Exercise objective: Pictures are not part of the answer. Return the lines from the one containing "You are a GUI" through the end of the data, both included, exactly as they appear.

══ Material for the task ══

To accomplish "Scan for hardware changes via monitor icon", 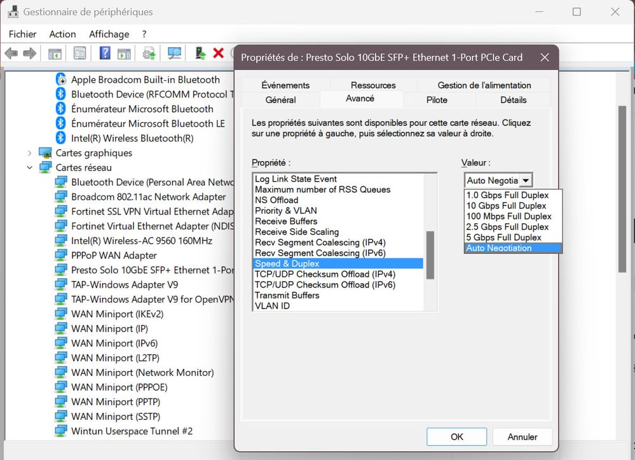I will pos(174,53).
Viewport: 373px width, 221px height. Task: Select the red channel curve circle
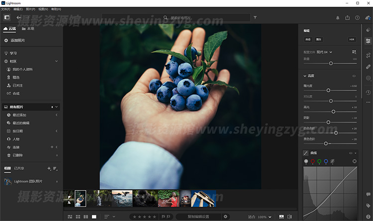click(x=312, y=161)
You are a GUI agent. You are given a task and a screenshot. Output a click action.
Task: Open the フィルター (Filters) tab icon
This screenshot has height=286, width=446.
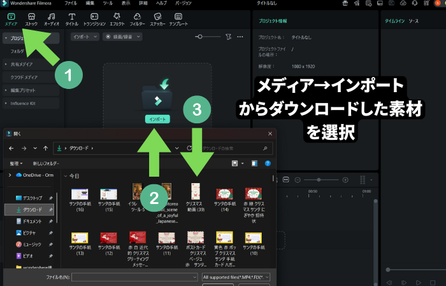pos(137,18)
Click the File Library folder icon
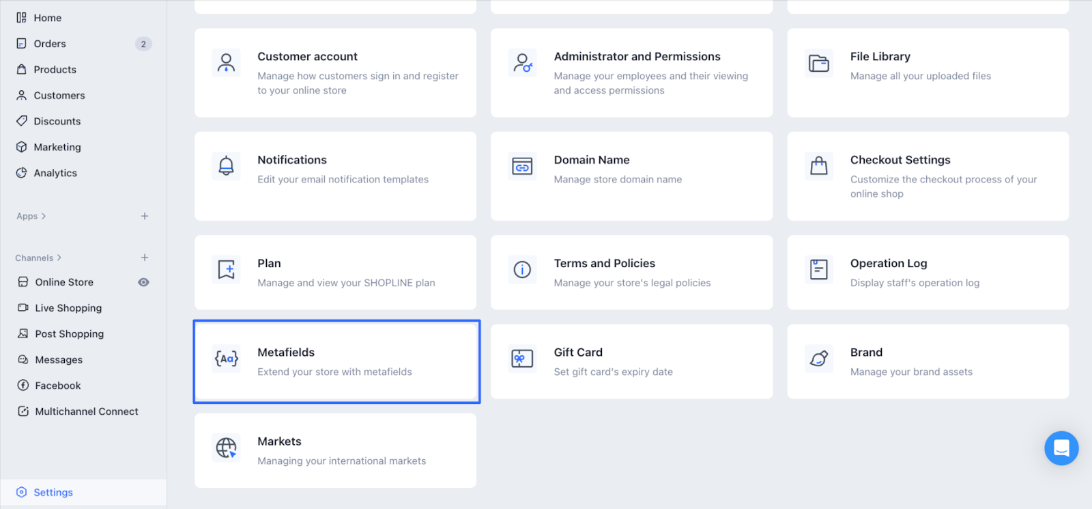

═══

Output:
You are a GUI agent. You are given a task and a screenshot. Output a click action.
Task: Open the フィルター (Filters) tab icon
This screenshot has height=286, width=446.
pos(137,18)
Click the File Library folder icon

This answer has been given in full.